Eken’s whisper tickled at my ear. The mage remained aboard Blessèd, but Stern charged him to serve as my protector on my travels. Witness and informant, too. So his magic let him see what I saw, hear what I heard, over any distance.
And whisper words into my ear no one else could hear.
I took a second look and recognized the truth in Eken’s words. There was nothing flyaway about this fellow’s manner. He stood his place in the double doorway, one eyebrow cocked, studying us all, as if he’d shined a light into our minds and knew every sorry secret in the joint.
Conversations at the other tables died. The piano player gave up on Hey, Jude.
The fellow stalked toward me, stood stiff-legged with one hand on the hilt of a broad-leaf hunting knife. A big-bore scattergun hung by a leather strap slung forward over his left shoulder. A hand’s-length of barrel and its’ stock had been sawed away.
“You the young’un looking for a tracker?” His voice grated on my ears and mind, coarse and rough as sea salt.
I threw back a question. “You a tracker?”
I pointed to a second chair. “Sit. We’ll talk.”
He settled into the seat with a sense of possession. Not perched on the edge the way some folks sit, as if they aren’t certain they plan to stay. Then he planted those wicked sharp elbows on the table; laying his claim to that surface, too.
“He has presence,” Eken whispered. “There’s something else about him, though. Something I can’t read.”
“The name’s Del Benè,” the little fellow said.
“He’s wearing some sort of charm.” Eken sounded excited.
I saw right off this little man was I had sought since Blessèd sailed into Safe Harbor’s Campbell Sound six days ago. I pulled Soon’s hand-drawn map from my belt pouch and spread it on the table between us. The vinegar smell of new vellum, mixed with fish-bladder ink, pinched my nostrils.

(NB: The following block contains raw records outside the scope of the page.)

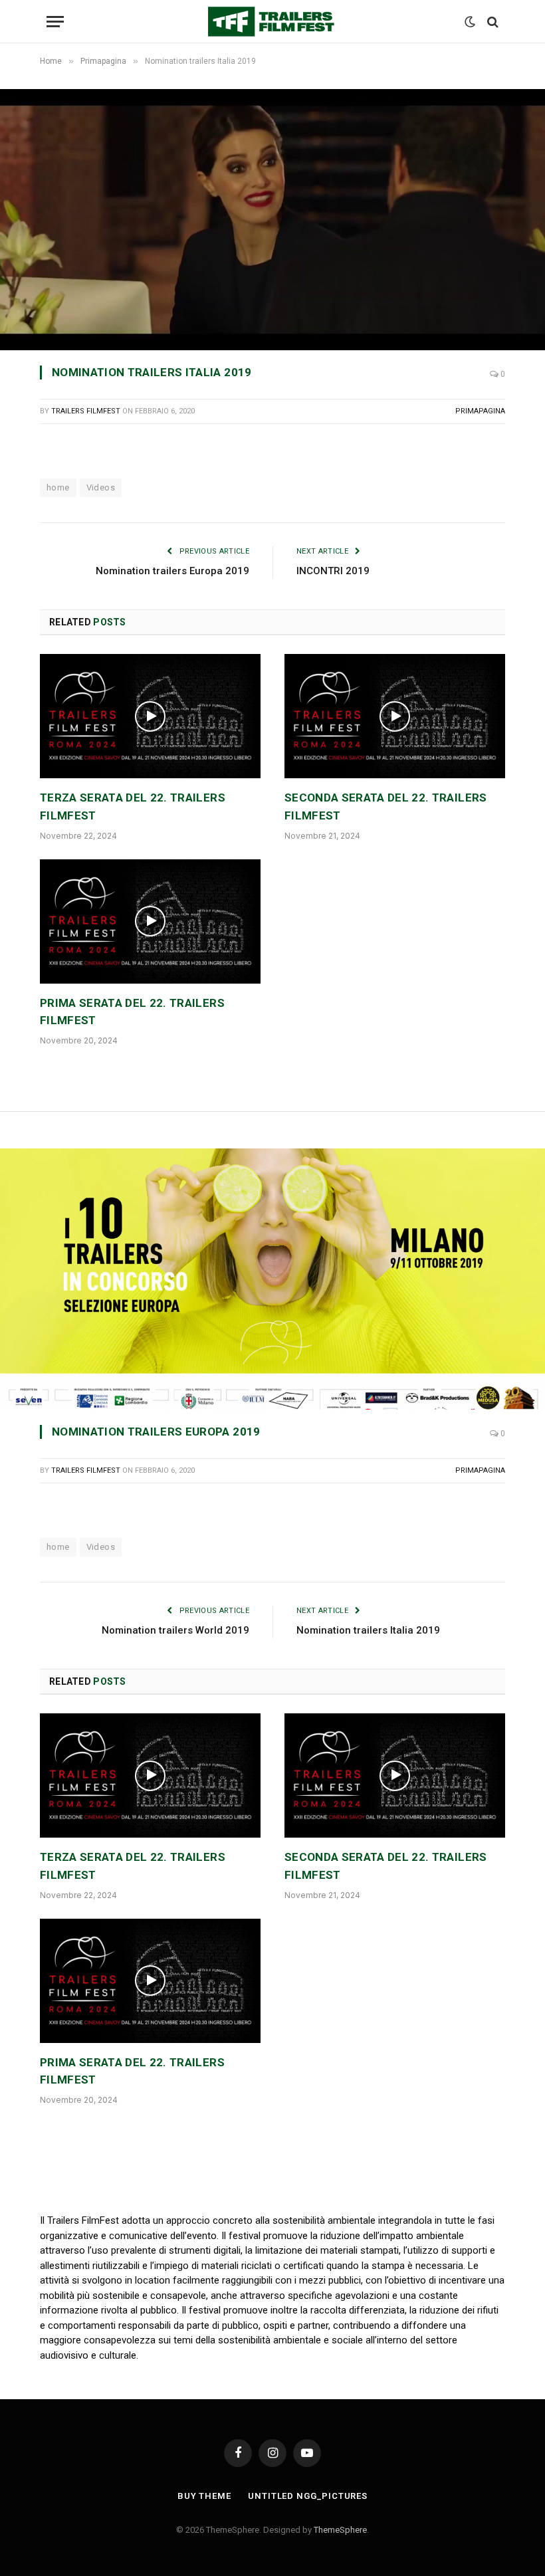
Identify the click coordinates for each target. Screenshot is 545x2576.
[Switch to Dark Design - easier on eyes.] (470, 22)
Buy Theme (204, 2496)
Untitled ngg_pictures (308, 2496)
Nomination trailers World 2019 (175, 1630)
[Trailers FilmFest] (272, 21)
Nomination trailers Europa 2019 (172, 571)
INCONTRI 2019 (333, 571)
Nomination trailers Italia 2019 (368, 1630)
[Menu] (55, 22)
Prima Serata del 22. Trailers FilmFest (132, 1011)
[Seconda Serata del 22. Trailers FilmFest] (394, 716)
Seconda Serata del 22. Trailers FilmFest (385, 806)
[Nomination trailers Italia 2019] (272, 219)
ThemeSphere (340, 2530)
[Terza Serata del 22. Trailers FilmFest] (150, 716)
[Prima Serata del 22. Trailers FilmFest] (150, 921)
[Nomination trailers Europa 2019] (272, 1278)
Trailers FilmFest (85, 411)
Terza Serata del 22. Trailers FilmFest (132, 806)
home (58, 487)
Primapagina (480, 411)
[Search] (491, 22)
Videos (100, 487)
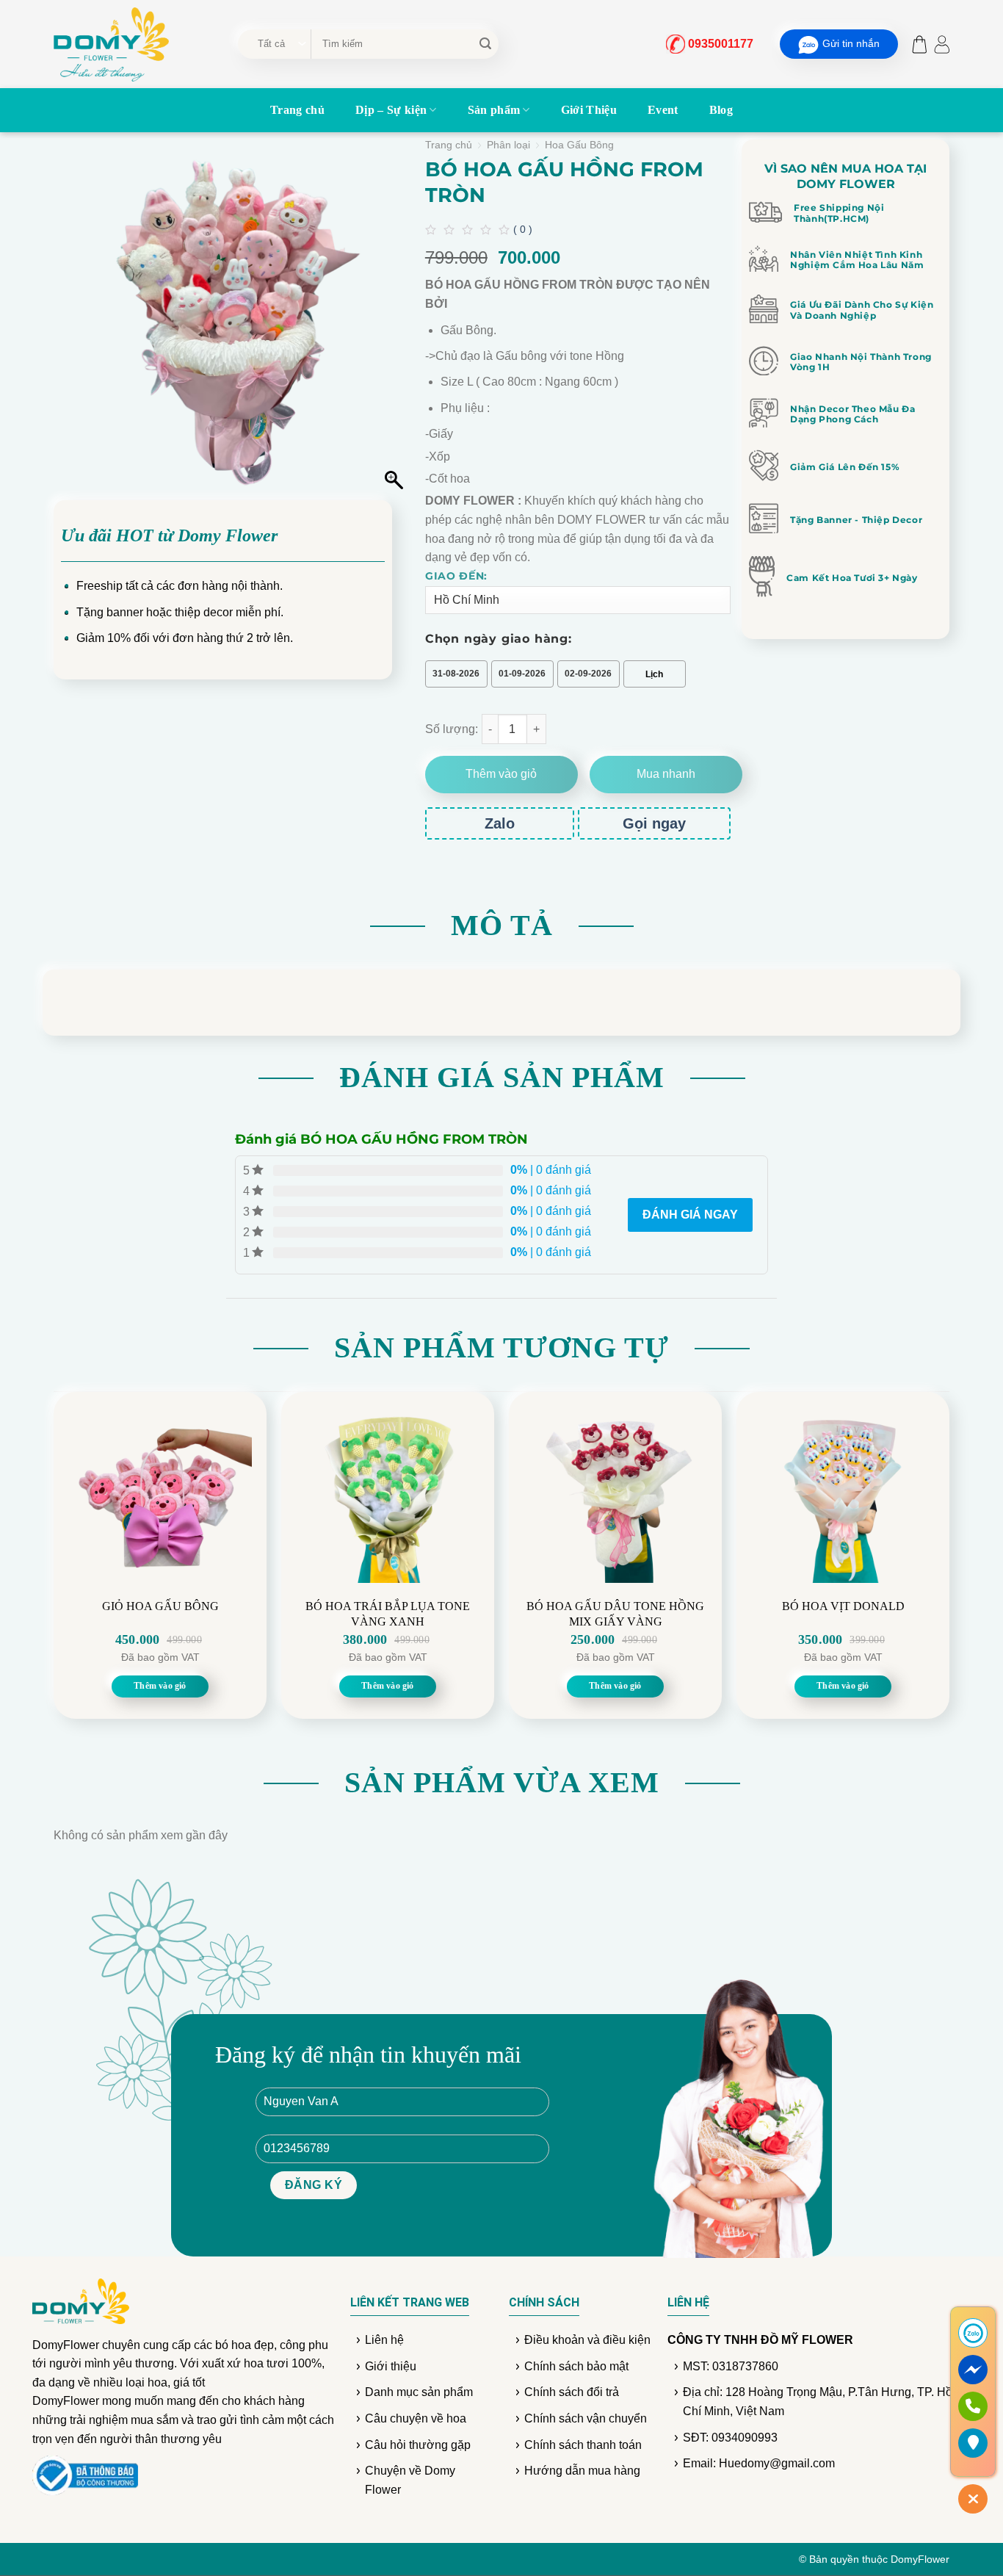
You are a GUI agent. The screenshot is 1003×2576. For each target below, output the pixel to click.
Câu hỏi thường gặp (418, 2445)
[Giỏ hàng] (916, 44)
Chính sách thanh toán (583, 2445)
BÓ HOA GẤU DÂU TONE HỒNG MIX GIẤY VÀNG (615, 1614)
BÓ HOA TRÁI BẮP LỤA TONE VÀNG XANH (387, 1614)
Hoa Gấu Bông (579, 145)
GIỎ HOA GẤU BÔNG (160, 1606)
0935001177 (720, 43)
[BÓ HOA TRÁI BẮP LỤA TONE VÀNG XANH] (387, 1491)
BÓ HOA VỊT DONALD (843, 1606)
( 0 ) (522, 229)
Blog (721, 110)
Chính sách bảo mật (576, 2366)
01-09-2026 (522, 673)
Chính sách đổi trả (571, 2392)
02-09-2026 (588, 673)
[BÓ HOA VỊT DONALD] (843, 1491)
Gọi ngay (654, 823)
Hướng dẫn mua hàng (582, 2470)
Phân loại (508, 145)
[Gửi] (485, 44)
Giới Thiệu (589, 110)
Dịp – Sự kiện (391, 110)
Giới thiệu (390, 2366)
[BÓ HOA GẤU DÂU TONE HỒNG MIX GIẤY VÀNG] (615, 1491)
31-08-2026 (455, 673)
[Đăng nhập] (941, 44)
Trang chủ (297, 110)
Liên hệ (384, 2340)
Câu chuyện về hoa (415, 2418)
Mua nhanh (666, 774)
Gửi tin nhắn (851, 43)
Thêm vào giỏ (501, 774)
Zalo (500, 823)
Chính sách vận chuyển (585, 2418)
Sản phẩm (494, 110)
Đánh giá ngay (690, 1214)
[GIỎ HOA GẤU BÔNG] (160, 1491)
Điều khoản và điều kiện (587, 2340)
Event (663, 110)
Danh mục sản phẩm (419, 2392)
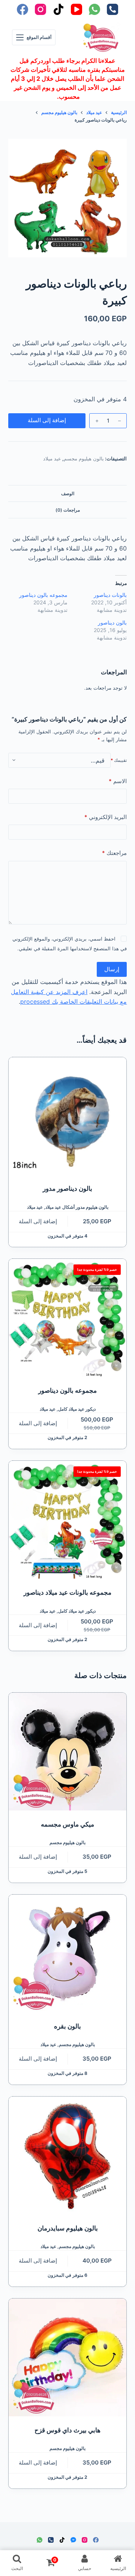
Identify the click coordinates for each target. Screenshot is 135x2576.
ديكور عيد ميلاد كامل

“I want to go here.” I tapped at the map.
The edge of my little finger grazed Del’s hand as he touched the map. A shiver shimmied up my arm and down my spine. In that instant, I longed to lick the taste of ink and vellum from his fingertips, do a thousand wicked things with him until he begged that I must stop.
The notion sucked my breath away.
Could it be my feelings when Tuck kissed me hadn’t been a passing whim? God in Heaven, might I be a posy boy?
I stuttered silent thanks again that Eken’s Second Sight only allowed him at the edges of my mind.
“Fee’s one hundred, every day.” Del sounded rattled, too.
“How long?” I asked.
He cleared his throat. “A day over the mountains, a night and day in Edgerton. Five nights to track the Furnace and two days crossing cattle country. Long as your business takes, once we’re there. Another eight days back.”
I did a quick mental calculation. I had enough, with a goodly share left over. “All right,” I said.
Del studied me. I could almost feel his eyes slide across my face.
“We’ll use my horses over the mountains,” he said. “And my skitter to cross the Furnace. Food and water, all the gear, will be included in the fee.”
He studied me, trying to determine if I planned to dicker, I suppose. I had no taste for that. Tuck’s share would cover the demands and I didn’t want to spend a moment more than needed with Del Benè. I wanted done with this sorry business. Done with my wicked notions, too. I wanted back aboard my ship.
“How soon before we leave?” I asked.
“First light tomorrow,” Del said.
“I can be ready.”
Del nodded. “I expect half the payment now.”
I reached to my belt. Del’s eyes widened. I heard a shush, what must have been the sound of everybody in the joint turning to stare at us.
“Foolish boy!” Eken hissed. “Flashing gold in front of the whole heathen town. He didn’t mean this instant. Where are your brains?”
The clatter of Tuck’s gold on the tabletop echoed through the joint. Del scooped up the coins, made it look as if he had planned the move, but I saw plain he wasn’t real happy with me, either. Eken had the right of it.
“Where are you staying?” he asked.
I gave him the name of an inn not two streets away, where I had stayed the past five nights. He stood, made a production of adjusting the cant of his scattergun. Those folks still eyeing us turned back to their business.
“I’ll be there at sunup,” he said. “Watch your back tonight.”
I nodded. First night off Blessèd, Eken whispered a ward of warning to cast upon the door, so my back wasn’t the body part that worried me. Over those five days, Eken taught me other simple spells, as well, and I found none of them were all that difficult. That seemed to please Eken no end. “Told you,” he said.
He might have seen a thread of white, but I was surprised. Who would have thought there was a wizard in me?